▶ **EXERCISE**
Write the records out again exactly as they read, dropping any picture they hold.

(Records from a data collection)
_____

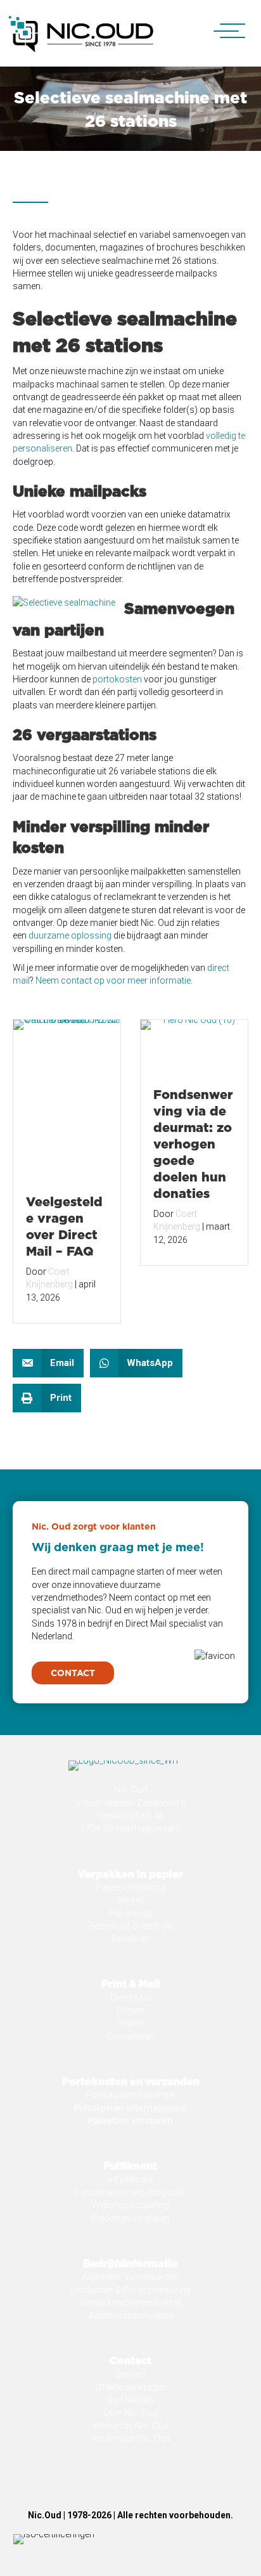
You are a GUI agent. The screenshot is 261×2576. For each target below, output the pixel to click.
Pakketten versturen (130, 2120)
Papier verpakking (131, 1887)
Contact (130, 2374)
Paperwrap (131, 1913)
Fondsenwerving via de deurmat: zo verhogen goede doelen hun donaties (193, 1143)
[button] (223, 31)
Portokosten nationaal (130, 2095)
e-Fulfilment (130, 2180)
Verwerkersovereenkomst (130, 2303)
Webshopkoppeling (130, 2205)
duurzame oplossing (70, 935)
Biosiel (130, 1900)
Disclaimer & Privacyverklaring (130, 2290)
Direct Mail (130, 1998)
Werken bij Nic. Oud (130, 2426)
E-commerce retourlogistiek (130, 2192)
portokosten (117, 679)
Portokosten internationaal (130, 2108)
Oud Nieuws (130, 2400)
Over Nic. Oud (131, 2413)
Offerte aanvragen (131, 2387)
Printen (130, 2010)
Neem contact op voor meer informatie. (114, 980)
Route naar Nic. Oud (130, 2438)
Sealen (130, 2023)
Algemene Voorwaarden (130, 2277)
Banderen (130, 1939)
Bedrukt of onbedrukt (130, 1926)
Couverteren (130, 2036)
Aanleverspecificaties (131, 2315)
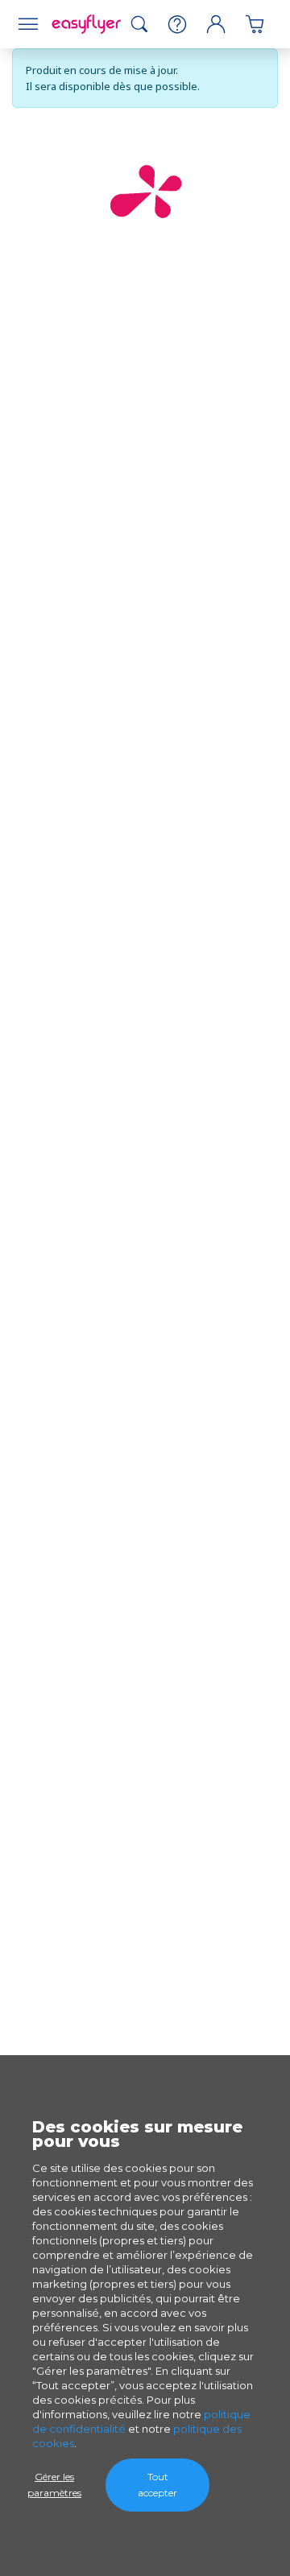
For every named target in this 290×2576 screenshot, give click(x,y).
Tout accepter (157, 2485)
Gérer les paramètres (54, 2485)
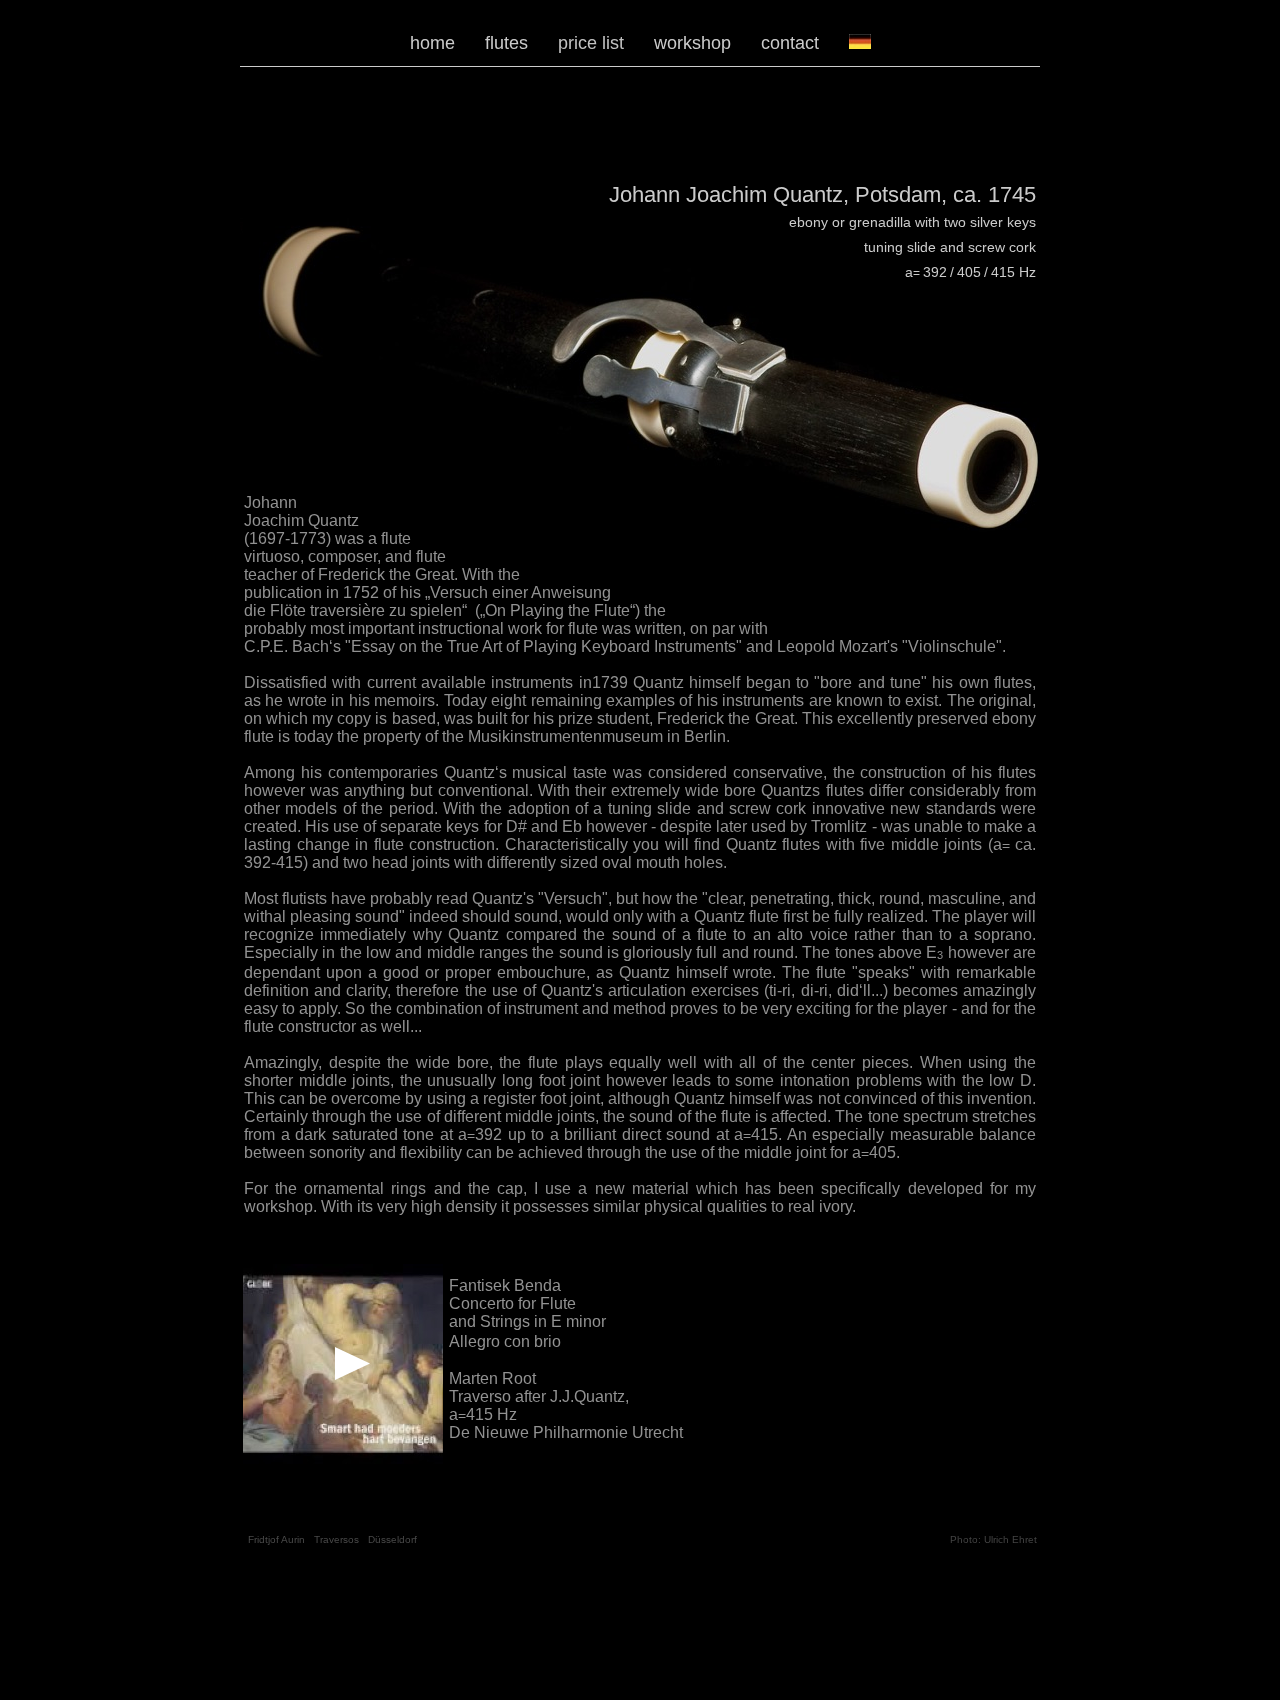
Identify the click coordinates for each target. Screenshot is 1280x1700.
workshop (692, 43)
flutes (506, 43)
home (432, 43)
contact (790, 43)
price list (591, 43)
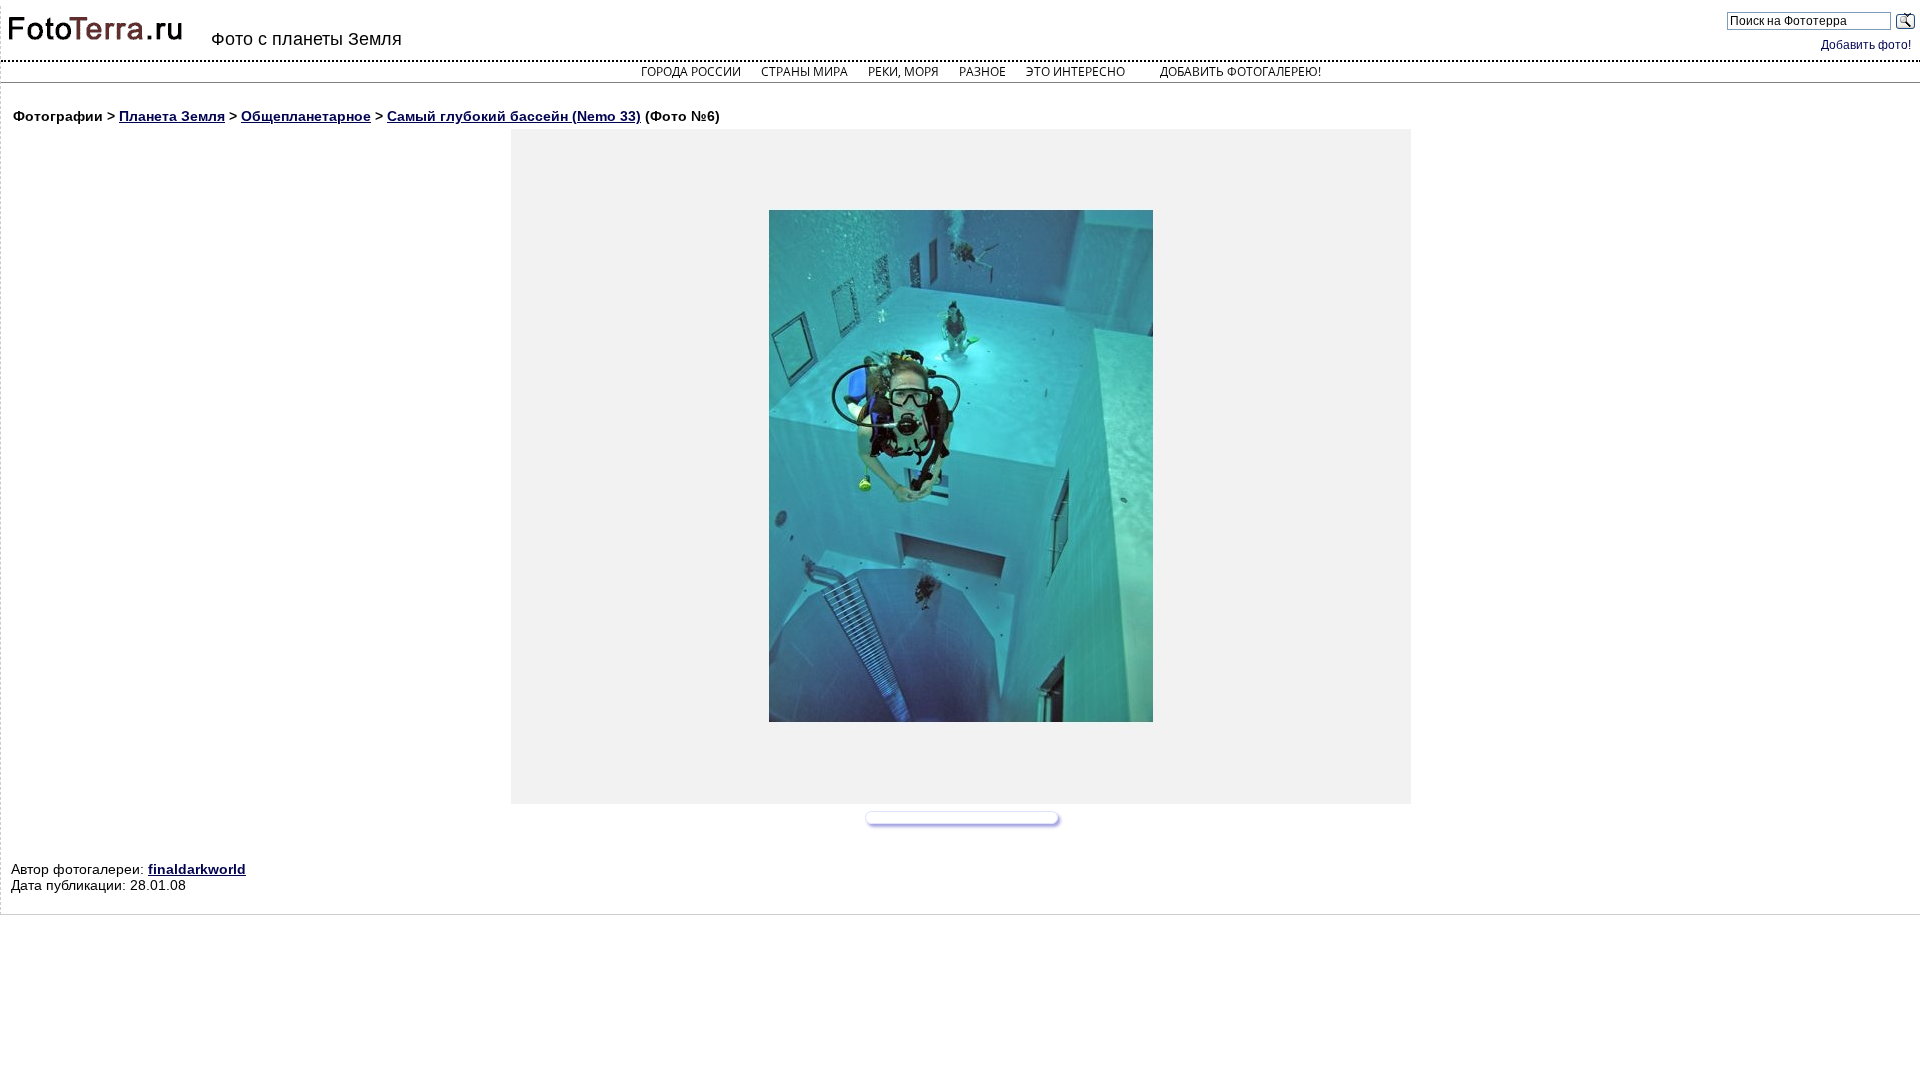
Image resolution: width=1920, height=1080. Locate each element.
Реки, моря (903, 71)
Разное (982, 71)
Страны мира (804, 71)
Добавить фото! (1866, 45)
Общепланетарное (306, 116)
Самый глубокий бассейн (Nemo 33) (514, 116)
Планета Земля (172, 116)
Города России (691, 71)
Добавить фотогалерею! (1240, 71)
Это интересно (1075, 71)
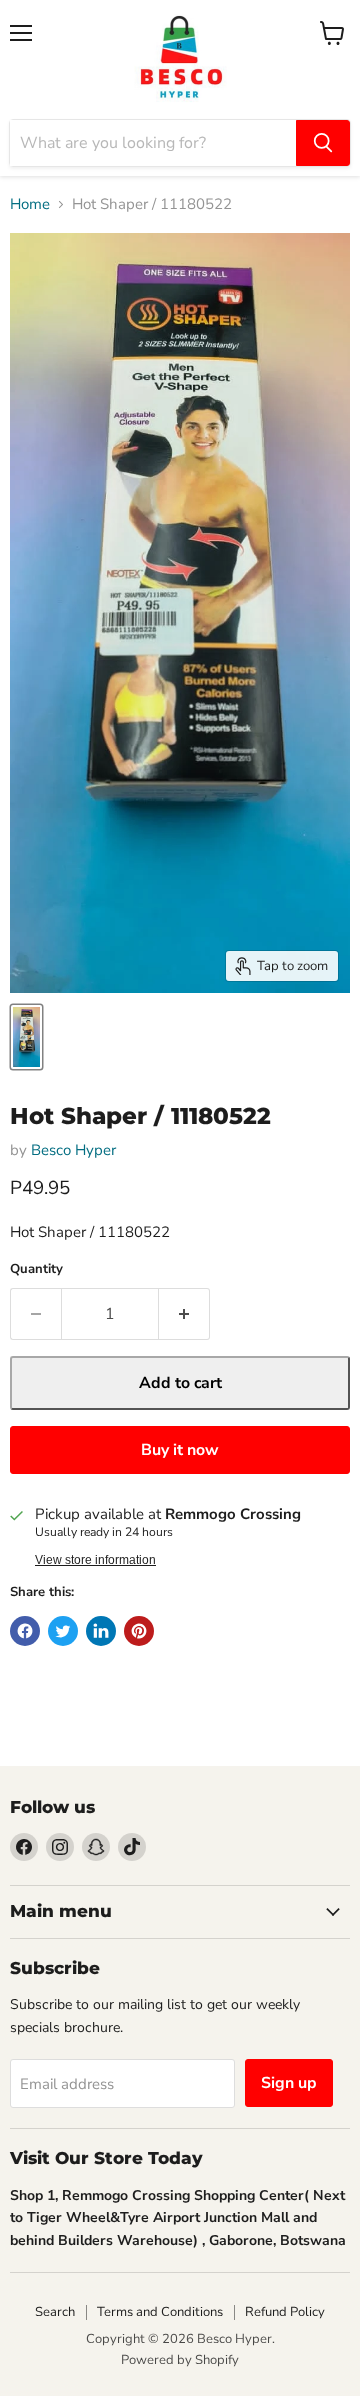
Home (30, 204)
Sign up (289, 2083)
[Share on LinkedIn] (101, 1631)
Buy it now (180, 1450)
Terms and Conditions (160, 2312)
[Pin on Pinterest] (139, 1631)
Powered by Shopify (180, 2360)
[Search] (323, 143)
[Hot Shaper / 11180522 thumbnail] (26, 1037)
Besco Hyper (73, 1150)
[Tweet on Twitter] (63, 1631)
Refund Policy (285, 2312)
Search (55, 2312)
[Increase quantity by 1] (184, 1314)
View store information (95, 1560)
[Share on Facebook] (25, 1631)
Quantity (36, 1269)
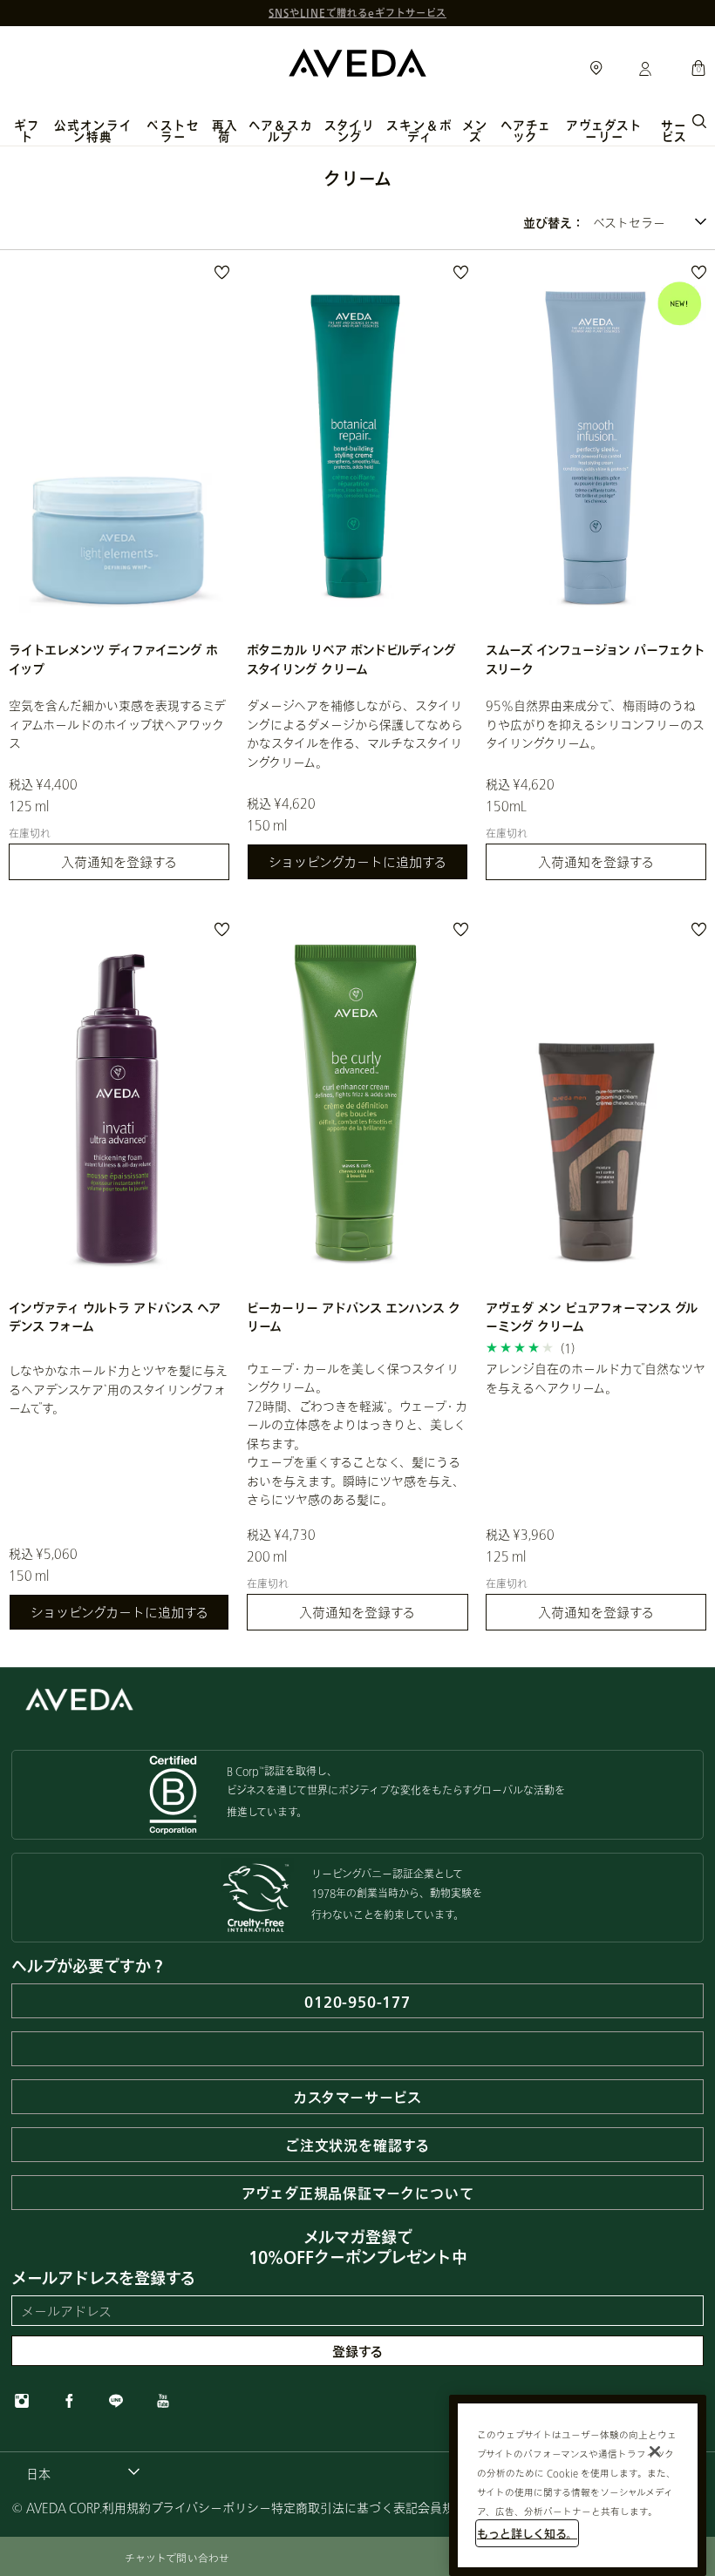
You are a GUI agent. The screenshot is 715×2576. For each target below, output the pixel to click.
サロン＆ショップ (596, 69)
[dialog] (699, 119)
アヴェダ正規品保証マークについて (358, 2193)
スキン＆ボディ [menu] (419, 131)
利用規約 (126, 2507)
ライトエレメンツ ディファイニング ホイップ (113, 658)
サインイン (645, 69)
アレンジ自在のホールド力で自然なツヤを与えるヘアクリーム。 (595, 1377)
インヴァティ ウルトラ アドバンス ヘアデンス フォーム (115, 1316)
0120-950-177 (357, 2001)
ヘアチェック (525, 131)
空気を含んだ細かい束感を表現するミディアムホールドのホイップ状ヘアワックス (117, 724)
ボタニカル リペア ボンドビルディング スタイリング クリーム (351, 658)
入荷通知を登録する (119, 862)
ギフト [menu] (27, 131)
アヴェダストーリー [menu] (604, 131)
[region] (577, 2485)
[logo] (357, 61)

_____

▶ **EXERCISE OUTPUT**
You are a GUI agent. The screenshot is 261×2576. For each target below, output the pixel to click.
Pakketten versturen (130, 2120)
Papier verpakking (131, 1887)
Contact (130, 2374)
Paperwrap (131, 1913)
Fondsenwerving via de deurmat: zo verhogen goede doelen hun donaties (193, 1143)
[button] (223, 31)
Portokosten nationaal (130, 2095)
e-Fulfilment (130, 2180)
Verwerkersovereenkomst (130, 2303)
Webshopkoppeling (130, 2205)
duurzame oplossing (70, 935)
Biosiel (130, 1900)
Disclaimer & Privacyverklaring (130, 2290)
Direct Mail (130, 1998)
Werken bij Nic. Oud (130, 2426)
E-commerce retourlogistiek (130, 2192)
portokosten (117, 679)
Portokosten internationaal (130, 2108)
Oud Nieuws (130, 2400)
Over Nic. Oud (131, 2413)
Offerte aanvragen (131, 2387)
Printen (130, 2010)
Neem contact op voor meer informatie. (114, 980)
Route naar Nic. Oud (130, 2438)
Sealen (130, 2023)
Algemene Voorwaarden (130, 2277)
Banderen (130, 1939)
Bedrukt of onbedrukt (130, 1926)
Couverteren (130, 2036)
Aanleverspecificaties (131, 2315)
For every named target in this 290×2576 screenshot, give click(x,y).
Tout accepter (157, 2485)
Gérer les paramètres (54, 2485)
Identify the click coordinates for each target. Screenshot is 1280x1700.
workshop (692, 43)
flutes (506, 43)
home (432, 43)
contact (790, 43)
price list (591, 43)
Image resolution: width=1920, height=1080. Locate each element.
Реки, моря (903, 71)
Разное (982, 71)
Страны мира (804, 71)
Добавить фото! (1866, 45)
Общепланетарное (306, 116)
Самый глубокий бассейн (Nemo 33) (514, 116)
Планета Земля (172, 116)
Города России (691, 71)
Добавить фотогалерею! (1240, 71)
Это интересно (1075, 71)
Home (30, 204)
Sign up (289, 2083)
[Share on LinkedIn] (101, 1631)
Buy it now (180, 1450)
Terms and Conditions (160, 2312)
[Pin on Pinterest] (139, 1631)
Powered by Shopify (180, 2360)
[Search] (323, 143)
[Hot Shaper / 11180522 thumbnail] (26, 1037)
Besco Hyper (73, 1150)
[Tweet on Twitter] (63, 1631)
Refund Policy (285, 2312)
Search (55, 2312)
[Increase quantity by 1] (184, 1314)
View store information (95, 1560)
[Share on Facebook] (25, 1631)
Quantity (36, 1269)
You are a GUI agent. The screenshot is 715×2576. For each target below, output the pixel to click.
サロン＆ショップ (596, 69)
[dialog] (699, 119)
アヴェダ正規品保証マークについて (358, 2193)
スキン＆ボディ [menu] (419, 131)
利用規約 (126, 2507)
ライトエレメンツ ディファイニング ホイップ (113, 658)
サインイン (645, 69)
アレンジ自在のホールド力で自然なツヤを与えるヘアクリーム。 (595, 1377)
インヴァティ ウルトラ アドバンス ヘアデンス フォーム (115, 1316)
0120-950-177 (357, 2001)
ヘアチェック (525, 131)
空気を含んだ細かい束感を表現するミディアムホールドのホイップ状ヘアワックス (117, 724)
ボタニカル リペア ボンドビルディング スタイリング クリーム (351, 658)
入荷通知を登録する (119, 862)
ギフト [menu] (27, 131)
アヴェダストーリー [menu] (604, 131)
[region] (577, 2485)
[logo] (357, 61)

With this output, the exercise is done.